• What the task requires
Would you reproduce all of the entries below, character for character?

--- START ---

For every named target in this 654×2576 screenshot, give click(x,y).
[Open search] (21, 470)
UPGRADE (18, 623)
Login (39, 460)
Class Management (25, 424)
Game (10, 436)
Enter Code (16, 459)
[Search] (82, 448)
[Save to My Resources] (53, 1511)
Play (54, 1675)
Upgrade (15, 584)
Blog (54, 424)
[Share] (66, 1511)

--- END ---

• Response for this exercise
For every named target in this 654×2576 screenshot, give click(x,y).
[Open search] (21, 470)
UPGRADE (18, 623)
Login (39, 460)
Class Management (25, 424)
Game (10, 436)
Enter Code (16, 459)
[Search] (82, 448)
[Save to My Resources] (53, 1511)
Play (54, 1675)
Upgrade (15, 584)
Blog (54, 424)
[Share] (66, 1511)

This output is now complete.